Emily Bleynat Chapman – Class of 1980
Educator II, J. Iverson Riddle Developmental Center, Morganton

“It was like coming home.” With those words, Emily Bleynat Chapman describes how she felt when she began her job as an educator at the J. Iverson Riddle Developmental Center. She is serious about helping her students, who are severely and profoundly intellectually disabled young people aged 22 and younger. Her subject matter ranges from math and biology to social sciences and vocational skills. “My curriculum is adapted by the state from the North Carolina Standard Course of Study. I usually have to modify the lessons even more to meet the needs of the individual students. We are not driven by testing standards set by the state. Our lessons are resident driven. Whatever their needs are, we try to provide.”

J. Iverson Riddle Development Center (formerly known as Western Carolina Center) is one of three state operated residential facilities which provides services and support to individuals with intellectual and developmental disabilities, complex behavioral challenges, and/or medical conditions whose clinical treatment needs exceed the level of care available in the community. Each resident has a Person Centered Plan, and in addition, each student also has an Individualized Education Program (IEP) put together by a team. Medical or physical needs are addressed for each person. For example, a special wheelchair can be designed to meet the special physical needs of a resident. Full medical and nursing care is always available. They also have speech and psychological services provided as needed.

“In order to receive a certificate of attendance, a student must complete 21 credits. The certificate is quite an accomplishment, providing a real sense of satisfaction to both the student and his/her family. I work to find craft projects that help them be productive. For example, last Christmas, my students made Christmas cards with artwork made with forks. It tuned out very well.

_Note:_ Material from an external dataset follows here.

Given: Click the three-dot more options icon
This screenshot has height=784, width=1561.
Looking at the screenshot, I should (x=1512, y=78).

“Each of my students learn in an entirely individual way. The challenges lie in trying to figure out how to teach a skill that is functional in their world. Sometimes that skill is as simple as writing their names. Progress is slow, but when the skill is mastered, the feeling of accomplishment is so great. It is important to help these young people have positive feelings. In fact, the most important factor is to help them know that they are loved. I certainly love each one of them.

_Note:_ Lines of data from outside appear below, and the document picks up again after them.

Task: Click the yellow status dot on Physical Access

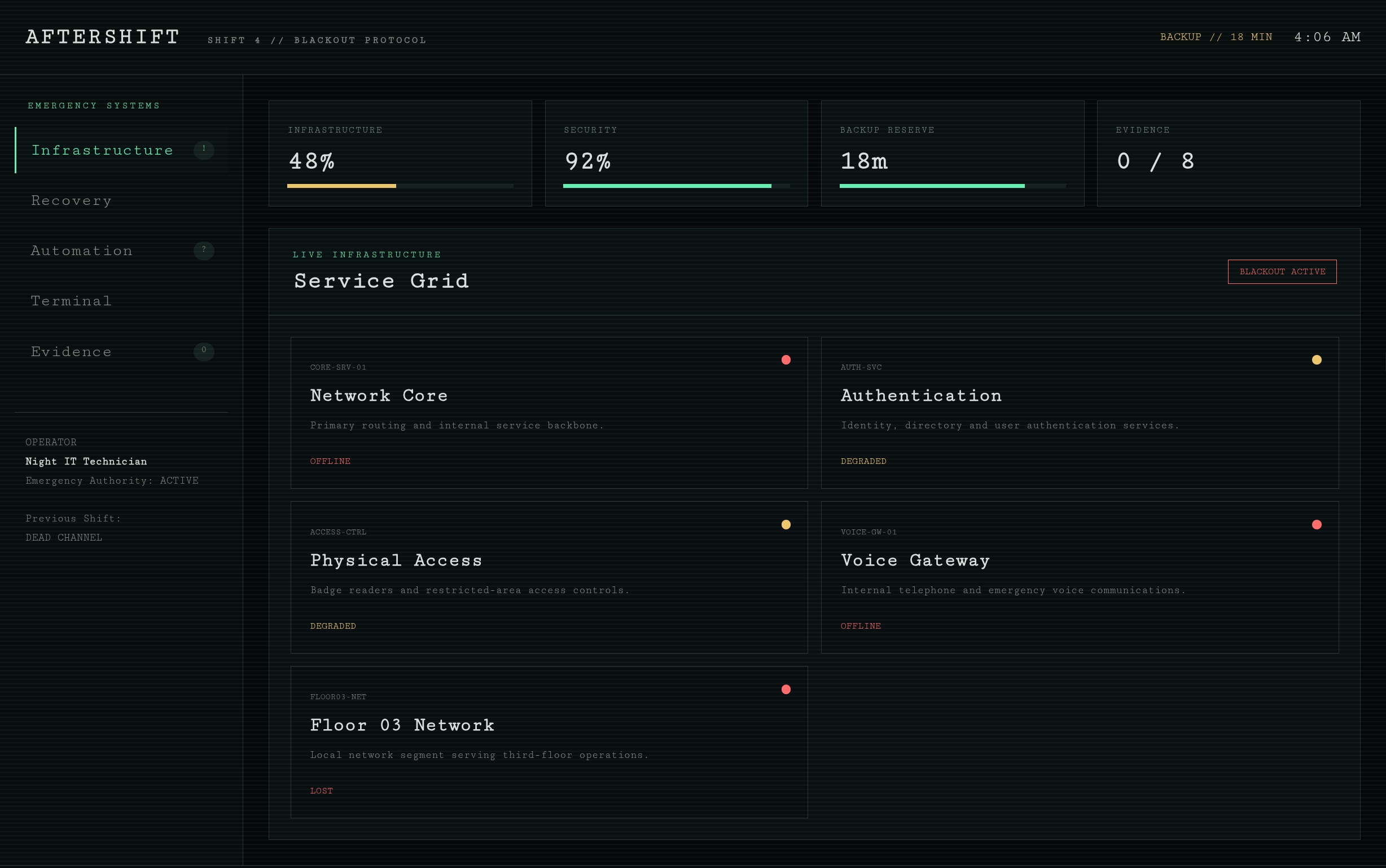Action: point(786,524)
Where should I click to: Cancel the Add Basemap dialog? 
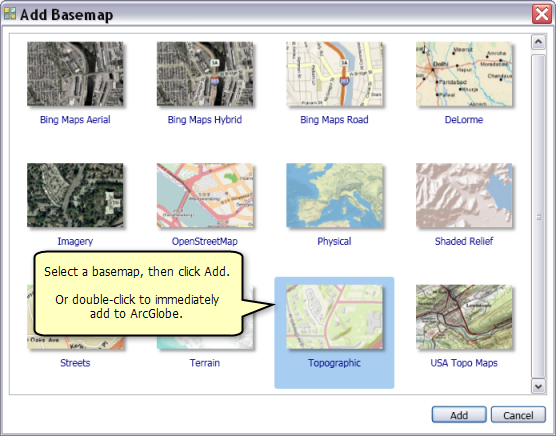click(518, 415)
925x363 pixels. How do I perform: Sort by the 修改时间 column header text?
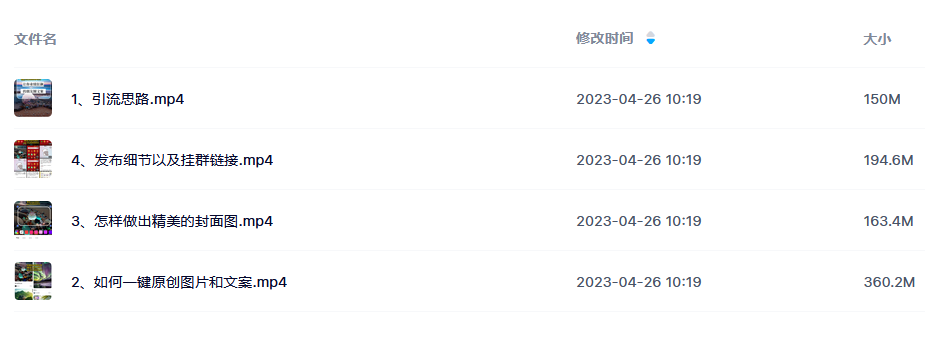(605, 38)
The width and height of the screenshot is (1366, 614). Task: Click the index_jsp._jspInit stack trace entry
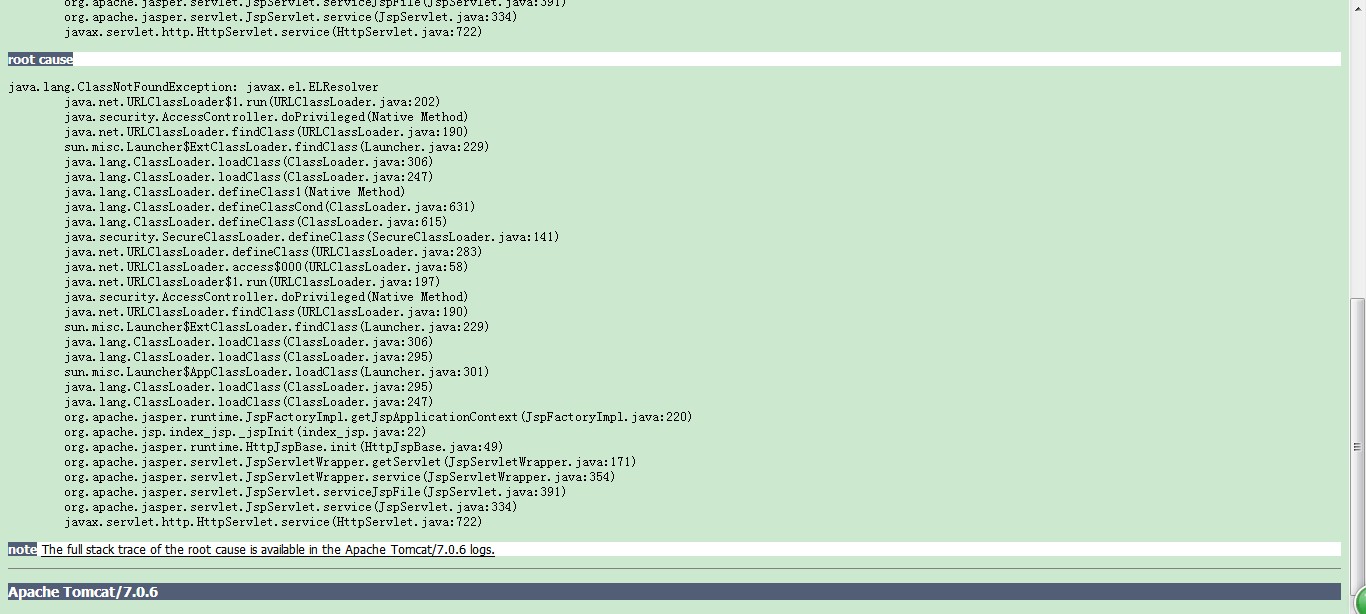(245, 431)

“The goal is to teach skills that will make each student’s life better when he leaves the Center and goes to a group home. Of course, many of our residents are not able to function in the general population, but many are able to do so.” The Center also provides vocational training and paying jobs. Each resident has the right to work and earn a living. The jobs include making crafts such soaps, pottery, weaving, jewelry, signs, pictures, and stencils. The group that Emily works with makes and sells dog biscuits. At the present time, 48 local business such as convenience stores, veterinary clinics, pharmacies, and others provide a place for the items to be sold. All the sales are pure profit, and last year the business earned nearly $14,000.

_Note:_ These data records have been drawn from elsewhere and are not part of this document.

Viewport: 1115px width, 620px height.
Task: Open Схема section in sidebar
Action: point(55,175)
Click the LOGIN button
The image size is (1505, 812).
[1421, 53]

In 1984, Emily earned her Bachelor of Science degree in Special Education from Appalachian State. She later received her Master of Education degree from UNC-Charlotte. She is certified to work with all types of students, primarily those with mental handicaps and received her K-6 certification from Lees-McRae College. She has also received other certifications including English grades 9-12, reading K-12, and certification to teach the severely and profoundly mentally handicapped.

“I had wonderful experiences at East Burke. My uncle John Bleynat served on both the county commission and the school board. He often spoke of the many complaints that he heard about the building of consolidated schools in Burke County. But he knew that was the best path to take and was instrumental in the consolidation process. He said he never regretted the decision. I agree completely. The larger schools provided so many wonderful opportunities. Some of the activities I took part in were Anchor Club, French Club (we went traveling!), marching band, and musical theater. Band director Kathryn Siphers was a real inspiration. She taught motivation and focus, so much more than just what we did on the field. I have such respect for English teacher Sherron Prewitt, and the skills she inspired stay with me today. The musical theater presentations “My Fair Lady” and “Fiddler on the Roof,” directed by Phyllis Garrison, helped me with self-confidence. One doesn’t have to have a major speaking or singing role in a musical to learn stage presence and how to present oneself in front of an audience. And it’s fun!

“I have always thought that it is the principal who sets the tone for a school. Mr. T. W. Wall was principal when I was a student at East Burke, and he impressed me by keeping control of the student body and keeping the school where it needed to be. Later on, Rexanna Lowman became a professional and personal mentor. She opened many doors for me, and I am very appreciative.

“I began my career by teaching in the Exceptional Children’s program at Freedom High School. Then I worked with the Department of Health and Human Services for two years, serving the Center and Broughton Hospital by supervising a team that trained people in community living skills. After I received my elementary certificate, I taught third grade at Rutherford College Elementary School for a year. Then I moved on to East Burke High where I taught Reading from 2005 until 2017. I also worked as an instructional coach in the field of social studies and literacy. I have had a varied educational career. I sometimes refer to myself as a ‘Jack of all trades’ in the educational world.

“I love my job and my students here at JIRDC. I truly feel that God led me here to work with these young people. It’s challenging, but I feel such love for them and am rewarded every day when they feel accomplishment.”